Keys in the dataset: KeysView(<numpy.lib.npyio.NpzFile object at 0x0000012BD23AE908>)


In [3]:
# MNIST dataset
from sklearn.model_selection import train_test_split
x_train, y_train, x_test, y_test = train_test_split(imgs,latents_values)

image_size = x_train.shape[1]
original_dim = image_size * image_size
x_train = np.reshape(x_train, [-1, 64,64,1])
x_test = np.reshape(x_test, [-1, 64,64,1])
x_train = x_train.astype('float32') / 255
x_test = x_test.astype('float32') / 255

In [22]:
def sampling(args):
    """Reparameterization trick by sampling from an isotropic unit Gaussian.

    # Arguments
        args (tensor): mean and log of variance of Q(z|X)

    # Returns
        z (tensor): sampled latent vector
    """

    z_mean, z_log_var = args
    batch = K.shape(z_mean)[0]
    dim = K.int_shape(z_mean)[1]
    # by default, random_normal has mean = 0 and std = 1.0
    epsilon = K.random_normal(shape=(batch, dim))
    return z_mean + K.exp(0.5 * z_log_var) * epsilon

In [32]:
# network parameters
nc = 1
input_shape = (64,64,nc)
intermediate_dim = 512
batch_size = 128
latent_dim = 10
epochs = 1
beta = 20

# VAE model = encoder + decoder
# build encoder model
inputs = Input(shape=input_shape, name='encoder_input')
x = Conv2D(kernel_size = 4,filters=32,padding="same",strides=2,activation="relu",name = "Cov1")(inputs)
x = Conv2D(kernel_size = 4,filters=32,padding="same",strides=2,activation="relu",name = "Cov2")(x)
x = Conv2D(kernel_size = 4,filters=32,padding="same",strides=2,activation="relu",name = "Cov3")(x)
x = Conv2D(kernel_size = 4,filters=32,padding="same",strides=2,activation="relu",name = "Cov4")(x)
x = Flatten()(x)
x = Dense(256, name='Dense1',activation="relu")(x)
x = Dense(256, name='Dense2',activation="relu")(x)
z_mean = Dense(latent_dim,name = "z_mean")(x)
z_log_var = Dense(latent_dim, name='z_log_var')(x)

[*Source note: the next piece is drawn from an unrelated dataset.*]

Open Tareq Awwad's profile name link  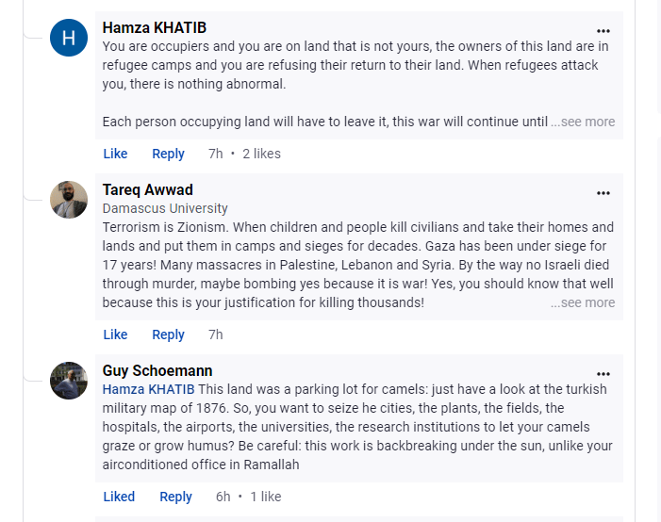tap(147, 189)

# use reparameterization trick to push the sampling out as input
# note that "output_shape" isn't necessary with the TensorFlow backend
z = Lambda(sampling, output_shape=(latent_dim,), name='z')([z_mean, z_log_var])

# instantiate encoder model
encoder = Model(inputs, [z_mean, z_log_var, z], name='encoder')
encoder.summary()
plot_model(encoder, to_file='vae_mlp_encoder.png', show_shapes=True)

# build decoder model
latent_inputs = Input(shape=(latent_dim,), name='z_sampling')
x = Dense(256, activation='relu',name = "deDense1")(latent_inputs)
x = Dense(256, activation='relu',name = "deDense2")(x)
x = Dense(32*4*4, activation='relu',name = "deDense3")(x)
x = Reshape((4,4,32))(x)
x = Conv2DTranspose(kernel_size = 4,padding="same",strides=2,filters = 32,name="DeCov1")(x)
x = Conv2DTranspose(kernel_size = 4,padding="same",strides=2,filters = 32,name="DeCov2")(x)
x = Conv2DTranspose(kernel_size = 4,padding="same",strides=2,filters = 32,name="DeCov3")(x)
outputs = Conv2DTranspose(kernel_size = 4,padding="same",strides=2,filters = nc,name="DeCov4")(x)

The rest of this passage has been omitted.